6.0 About: Data cleaning, analysis and visualisation
Analysing
your data is crucial to find trends and patterns in them, and to obtain the
information that you need to answer your research questions and objectives.
This section will mainly apply to data in tabular or spreadsheet form, as the analyses and visualisation tools discussed in this section use tabular data as input. However, the basic principles of quality assurance and control (section 7.2), data analyses (section 7.3) and data visualisation (section 7.4 to 7.9), will also be applicable for those of you working with other types of data than tabular data, e.g. textual data.
Before you can analyse your data, you must make sure your spreadsheets are well organised, with valid entries and manageable variables. In the first part of this section, you will learn about best practices for organising spreadsheets and the basics of cleaning data.
In the second part of this section, you will learn about how to choose useful tools to analyse your data. It is not our intent to give you suggestions on how to proceed in your analysis, as this will depend on the type of data you have collected, the methods you have used, and the research question that forms the basis of your research project. Our goal is rather to put you on a good track by discussing how to choose useful tools to analyse your data.
Visualisation of your data is the first critical step of interpretation of data, and can have a huge impact on your data analysis and results. It may also be very useful in communicating the information that your data holds. In the third and final part of this section, you will learn the basics of good visualisation of your data, about different plot types, and useful tools.
While working through this section, it is important to keep reproducibility in mind. For the sake of reproducibility, it is important that you make your research workflow available to others so that they can redo the analysis and see whether or not they reach the same results as are claimed in your outputs. Remember, therefore, to share your materials, methods, and workflow, in addition to your data.
For the purpose of reproducibility, you will probably need to learn some scripting in Python or R. Our aim is not to focus on how to use those programming languages. Instead, we will hopefully provide you with a starting point for you to explore such tools.
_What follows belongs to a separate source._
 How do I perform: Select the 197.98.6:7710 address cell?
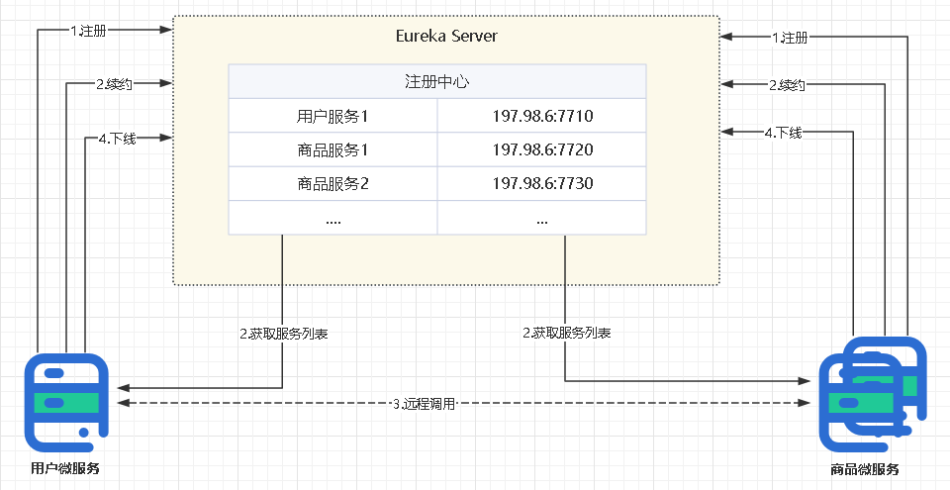point(542,115)
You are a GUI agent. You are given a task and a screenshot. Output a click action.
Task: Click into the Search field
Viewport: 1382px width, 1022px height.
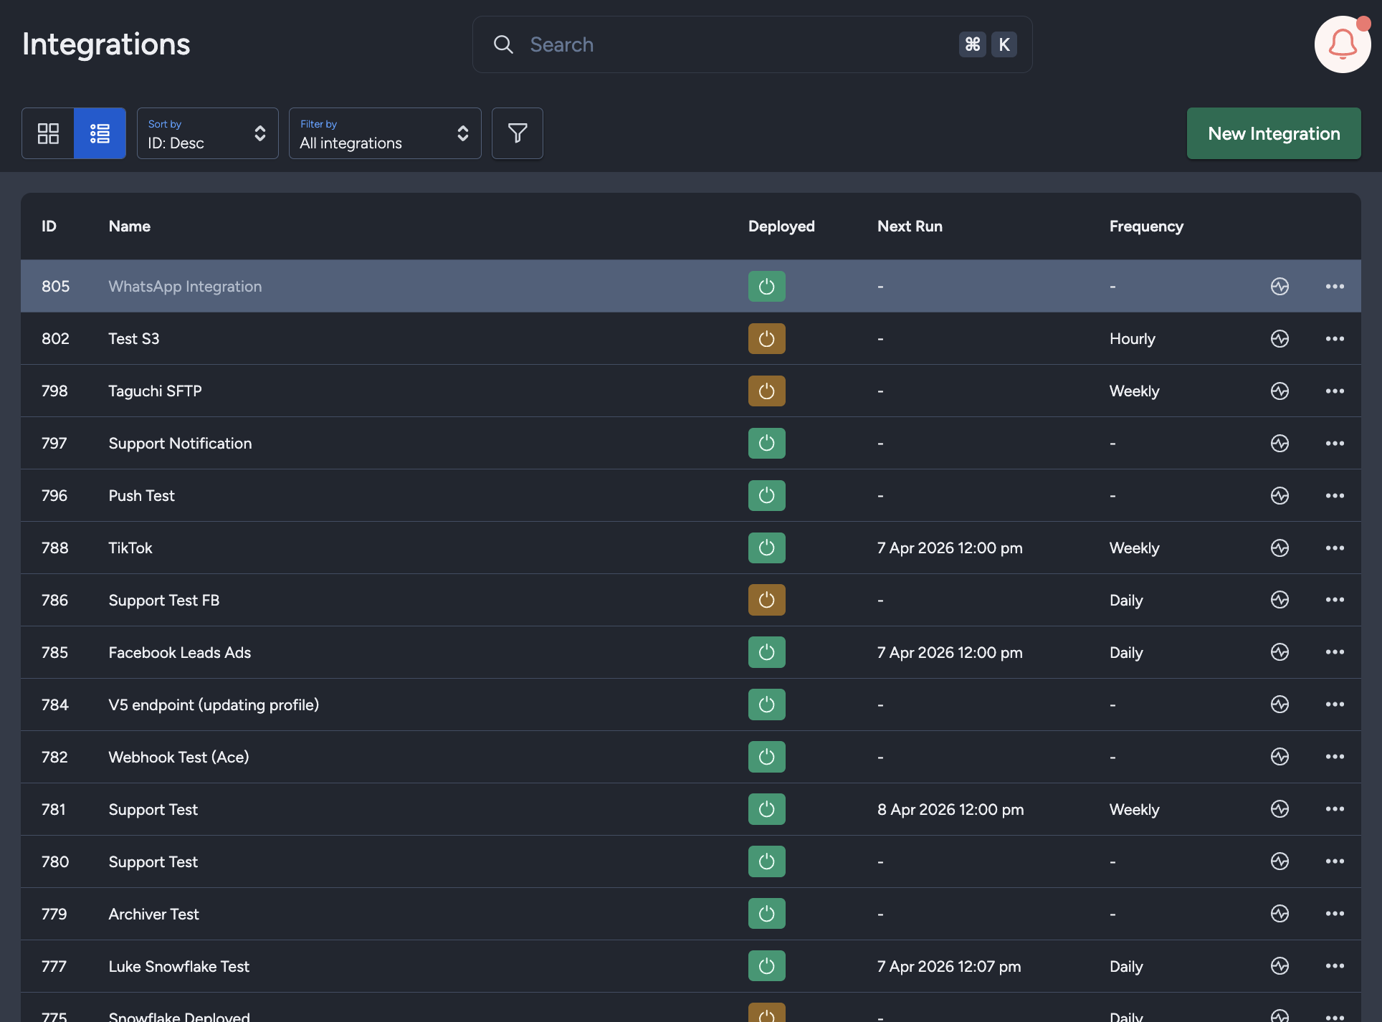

In addition to making research reproducible, such tools will dramatically speed up data analysis and visualisation tasks and make the data available for data mining. Again, these tools are mainly useful for statistically solid, quantitative data in tabular form. Good basic knowledge in statistics is mandatory, and this will not be compensated by any tools. However, these tools are based on principles that are relevant to keep in mind for all types and forms of data, including having a transparent and reproducible workflow and continuously keeping track of changes made to your data.
After working through this section,
you should:
- Be familiar with the notion of the Tidy Data format and data cleaning.
- Know why it is important to have a transparent and reproducible workflow, and to keep track of changes in your data.
- Know how to proceed in the selection of reproducible data analysis tools.
- Understand the design process and the design principles of data visualisation.